### Provided records
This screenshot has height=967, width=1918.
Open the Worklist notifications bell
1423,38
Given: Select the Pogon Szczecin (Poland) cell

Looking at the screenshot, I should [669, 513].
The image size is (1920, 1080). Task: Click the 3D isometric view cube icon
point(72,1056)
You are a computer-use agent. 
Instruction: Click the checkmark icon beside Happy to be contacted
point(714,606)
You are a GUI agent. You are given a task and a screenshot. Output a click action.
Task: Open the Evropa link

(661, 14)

### Objective
Quote the entire listing above verbatim, keeping every line in its original order.

### Result of this task
This screenshot has height=967, width=1918.
Open the Worklist notifications bell
1423,38
Given: Select the Pogon Szczecin (Poland) cell

Looking at the screenshot, I should [669, 513].
The image size is (1920, 1080). Task: Click the 3D isometric view cube icon
point(72,1056)
You are a computer-use agent. 
Instruction: Click the checkmark icon beside Happy to be contacted
point(714,606)
You are a GUI agent. You are given a task and a screenshot. Output a click action.
Task: Open the Evropa link

(661, 14)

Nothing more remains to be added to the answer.